* **TASK**
This exercise asks for the records to be retyped exactly as they read.

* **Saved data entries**
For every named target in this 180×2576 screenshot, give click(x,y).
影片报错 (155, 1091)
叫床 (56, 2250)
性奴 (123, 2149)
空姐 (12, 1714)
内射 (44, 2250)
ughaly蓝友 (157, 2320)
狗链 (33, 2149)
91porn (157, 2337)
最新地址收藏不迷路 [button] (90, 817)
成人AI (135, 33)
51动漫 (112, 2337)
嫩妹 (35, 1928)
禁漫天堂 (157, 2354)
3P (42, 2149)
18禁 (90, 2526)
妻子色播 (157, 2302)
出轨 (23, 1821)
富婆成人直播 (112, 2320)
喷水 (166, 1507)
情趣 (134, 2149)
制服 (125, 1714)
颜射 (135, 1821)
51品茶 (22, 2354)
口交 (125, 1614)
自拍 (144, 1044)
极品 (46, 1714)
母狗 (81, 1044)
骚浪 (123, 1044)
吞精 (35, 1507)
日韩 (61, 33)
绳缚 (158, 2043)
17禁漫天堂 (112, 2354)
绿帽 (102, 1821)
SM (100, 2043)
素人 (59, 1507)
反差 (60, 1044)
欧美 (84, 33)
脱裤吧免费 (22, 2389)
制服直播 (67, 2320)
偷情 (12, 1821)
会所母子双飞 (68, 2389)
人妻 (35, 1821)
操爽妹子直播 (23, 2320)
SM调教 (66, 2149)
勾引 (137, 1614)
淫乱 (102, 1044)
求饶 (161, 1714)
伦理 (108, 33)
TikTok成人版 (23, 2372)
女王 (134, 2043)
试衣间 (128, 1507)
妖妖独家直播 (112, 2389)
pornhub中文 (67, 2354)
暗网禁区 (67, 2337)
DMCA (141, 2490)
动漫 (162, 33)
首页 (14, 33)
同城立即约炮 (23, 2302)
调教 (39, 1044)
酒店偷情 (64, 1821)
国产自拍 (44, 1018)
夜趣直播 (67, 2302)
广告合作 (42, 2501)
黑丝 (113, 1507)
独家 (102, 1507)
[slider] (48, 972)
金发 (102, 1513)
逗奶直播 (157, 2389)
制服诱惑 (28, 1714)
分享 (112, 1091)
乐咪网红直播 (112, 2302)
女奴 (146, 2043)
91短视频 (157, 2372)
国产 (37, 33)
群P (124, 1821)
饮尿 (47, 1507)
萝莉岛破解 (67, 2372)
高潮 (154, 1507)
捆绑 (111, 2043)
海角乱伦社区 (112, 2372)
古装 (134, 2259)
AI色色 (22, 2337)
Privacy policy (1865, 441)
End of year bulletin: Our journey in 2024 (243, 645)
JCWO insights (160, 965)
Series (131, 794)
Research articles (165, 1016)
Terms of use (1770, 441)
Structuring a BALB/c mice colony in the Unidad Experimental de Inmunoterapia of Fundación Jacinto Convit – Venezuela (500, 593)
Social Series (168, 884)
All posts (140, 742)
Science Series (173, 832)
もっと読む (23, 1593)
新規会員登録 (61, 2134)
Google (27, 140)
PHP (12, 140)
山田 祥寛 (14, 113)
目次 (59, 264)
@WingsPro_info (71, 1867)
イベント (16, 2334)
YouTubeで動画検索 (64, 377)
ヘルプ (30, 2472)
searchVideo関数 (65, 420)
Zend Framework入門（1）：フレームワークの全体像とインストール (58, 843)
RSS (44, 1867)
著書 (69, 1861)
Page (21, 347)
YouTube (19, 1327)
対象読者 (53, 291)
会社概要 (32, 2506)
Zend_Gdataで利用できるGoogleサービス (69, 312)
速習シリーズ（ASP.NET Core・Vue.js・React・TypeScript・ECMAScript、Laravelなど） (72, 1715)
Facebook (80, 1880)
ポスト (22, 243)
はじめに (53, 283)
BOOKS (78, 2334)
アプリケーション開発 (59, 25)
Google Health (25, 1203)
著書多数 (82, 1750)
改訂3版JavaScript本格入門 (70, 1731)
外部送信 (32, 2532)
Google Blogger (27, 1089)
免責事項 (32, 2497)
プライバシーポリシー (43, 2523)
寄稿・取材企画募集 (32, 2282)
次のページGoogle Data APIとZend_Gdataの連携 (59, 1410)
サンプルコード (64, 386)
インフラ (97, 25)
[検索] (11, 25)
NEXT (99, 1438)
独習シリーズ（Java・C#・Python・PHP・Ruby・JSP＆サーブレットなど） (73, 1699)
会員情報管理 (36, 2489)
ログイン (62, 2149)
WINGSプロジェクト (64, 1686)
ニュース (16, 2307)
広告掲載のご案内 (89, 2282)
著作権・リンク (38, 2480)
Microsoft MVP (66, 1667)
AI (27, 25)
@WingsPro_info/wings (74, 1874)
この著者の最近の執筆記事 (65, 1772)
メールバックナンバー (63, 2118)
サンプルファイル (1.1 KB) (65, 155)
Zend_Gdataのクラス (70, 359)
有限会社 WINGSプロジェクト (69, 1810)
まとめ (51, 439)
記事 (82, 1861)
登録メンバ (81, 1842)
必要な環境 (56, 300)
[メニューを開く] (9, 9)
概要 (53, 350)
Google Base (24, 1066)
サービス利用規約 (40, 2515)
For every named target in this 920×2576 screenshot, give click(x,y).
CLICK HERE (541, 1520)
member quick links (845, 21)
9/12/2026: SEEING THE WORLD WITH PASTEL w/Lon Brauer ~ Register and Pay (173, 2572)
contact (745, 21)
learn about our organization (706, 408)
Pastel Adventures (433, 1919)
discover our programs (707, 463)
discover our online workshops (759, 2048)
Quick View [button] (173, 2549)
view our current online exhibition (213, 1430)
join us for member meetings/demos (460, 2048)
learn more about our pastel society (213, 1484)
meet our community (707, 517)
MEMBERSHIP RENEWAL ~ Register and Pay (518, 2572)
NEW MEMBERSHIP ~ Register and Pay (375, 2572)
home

* **SOLUTION FOR THIS TASK**
For every named target in this 180×2576 screenshot, give click(x,y).
影片报错 (155, 1091)
叫床 (56, 2250)
性奴 (123, 2149)
空姐 (12, 1714)
内射 (44, 2250)
ughaly蓝友 (157, 2320)
狗链 (33, 2149)
91porn (157, 2337)
最新地址收藏不迷路 [button] (90, 817)
成人AI (135, 33)
51动漫 (112, 2337)
嫩妹 (35, 1928)
禁漫天堂 (157, 2354)
3P (42, 2149)
18禁 (90, 2526)
妻子色播 (157, 2302)
出轨 (23, 1821)
富婆成人直播 (112, 2320)
喷水 (166, 1507)
情趣 (134, 2149)
制服 (125, 1714)
颜射 (135, 1821)
51品茶 (22, 2354)
口交 (125, 1614)
自拍 (144, 1044)
极品 (46, 1714)
母狗 (81, 1044)
骚浪 (123, 1044)
吞精 (35, 1507)
日韩 (61, 33)
绳缚 (158, 2043)
17禁漫天堂 (112, 2354)
绿帽 (102, 1821)
SM (100, 2043)
素人 (59, 1507)
反差 (60, 1044)
欧美 (84, 33)
脱裤吧免费 (22, 2389)
制服直播 (67, 2320)
偷情 (12, 1821)
会所母子双飞 (68, 2389)
人妻 (35, 1821)
操爽妹子直播 (23, 2320)
SM调教 (66, 2149)
勾引 (137, 1614)
淫乱 (102, 1044)
求饶 (161, 1714)
伦理 (108, 33)
TikTok成人版 (23, 2372)
女王 (134, 2043)
试衣间 (128, 1507)
妖妖独家直播 (112, 2389)
pornhub中文 (67, 2354)
暗网禁区 (67, 2337)
DMCA (141, 2490)
动漫 (162, 33)
首页 (14, 33)
同城立即约炮 (23, 2302)
调教 (39, 1044)
酒店偷情 (64, 1821)
国产自拍 (44, 1018)
夜趣直播 (67, 2302)
广告合作 (42, 2501)
黑丝 (113, 1507)
独家 (102, 1507)
[slider] (48, 972)
金发 (102, 1513)
逗奶直播 (157, 2389)
制服诱惑 (28, 1714)
分享 (112, 1091)
乐咪网红直播 (112, 2302)
女奴 (146, 2043)
91短视频 (157, 2372)
国产 (37, 33)
群P (124, 1821)
饮尿 (47, 1507)
萝莉岛破解 (67, 2372)
高潮 (154, 1507)
捆绑 (111, 2043)
海角乱伦社区 (112, 2372)
古装 (134, 2259)
AI色色 (22, 2337)
Privacy policy (1865, 441)
End of year bulletin: Our journey in 2024 (243, 645)
JCWO insights (160, 965)
Series (131, 794)
Research articles (165, 1016)
Terms of use (1770, 441)
Structuring a BALB/c mice colony in the Unidad Experimental de Inmunoterapia of Fundación Jacinto Convit – Venezuela (500, 593)
Social Series (168, 884)
All posts (140, 742)
Science Series (173, 832)
もっと読む (23, 1593)
新規会員登録 (61, 2134)
Google (27, 140)
PHP (12, 140)
山田 祥寛 (14, 113)
目次 (59, 264)
@WingsPro_info (71, 1867)
イベント (16, 2334)
YouTubeで動画検索 (64, 377)
ヘルプ (30, 2472)
searchVideo関数 (65, 420)
Zend Framework入門（1）：フレームワークの全体像とインストール (58, 843)
RSS (44, 1867)
著書 (69, 1861)
Page (21, 347)
YouTube (19, 1327)
対象読者 (53, 291)
会社概要 (32, 2506)
Zend_Gdataで利用できるGoogleサービス (69, 312)
速習シリーズ（ASP.NET Core・Vue.js・React・TypeScript・ECMAScript、Laravelなど） (72, 1715)
Facebook (80, 1880)
ポスト (22, 243)
はじめに (53, 283)
BOOKS (78, 2334)
アプリケーション開発 (59, 25)
Google Health (25, 1203)
著書多数 (82, 1750)
改訂3版JavaScript本格入門 (70, 1731)
外部送信 (32, 2532)
Google Blogger (27, 1089)
免責事項 (32, 2497)
プライバシーポリシー (43, 2523)
寄稿・取材企画募集 (32, 2282)
次のページGoogle Data APIとZend_Gdataの連携 (59, 1410)
サンプルコード (64, 386)
インフラ (97, 25)
[検索] (11, 25)
NEXT (99, 1438)
独習シリーズ（Java・C#・Python・PHP・Ruby・JSP＆サーブレットなど） (73, 1699)
会員情報管理 (36, 2489)
ログイン (62, 2149)
WINGSプロジェクト (64, 1686)
ニュース (16, 2307)
広告掲載のご案内 (89, 2282)
著作権・リンク (38, 2480)
Microsoft MVP (66, 1667)
AI (27, 25)
@WingsPro_info/wings (74, 1874)
この著者の最近の執筆記事 (65, 1772)
メールバックナンバー (63, 2118)
サンプルファイル (1.1 KB) (65, 155)
Zend_Gdataのクラス (70, 359)
有限会社 WINGSプロジェクト (69, 1810)
まとめ (51, 439)
記事 (82, 1861)
登録メンバ (81, 1842)
必要な環境 (56, 300)
[メニューを開く] (9, 9)
概要 (53, 350)
Google Base (24, 1066)
サービス利用規約 (40, 2515)
For every named target in this 920×2576 screenshot, give click(x,y).
CLICK HERE (541, 1520)
member quick links (845, 21)
9/12/2026: SEEING THE WORLD WITH PASTEL w/Lon Brauer ~ Register and Pay (173, 2572)
contact (745, 21)
learn about our organization (706, 408)
Pastel Adventures (433, 1919)
discover our programs (707, 463)
discover our online workshops (759, 2048)
Quick View [button] (173, 2549)
view our current online exhibition (213, 1430)
join us for member meetings/demos (460, 2048)
learn more about our pastel society (213, 1484)
meet our community (707, 517)
MEMBERSHIP RENEWAL ~ Register and Pay (518, 2572)
NEW MEMBERSHIP ~ Register and Pay (375, 2572)
home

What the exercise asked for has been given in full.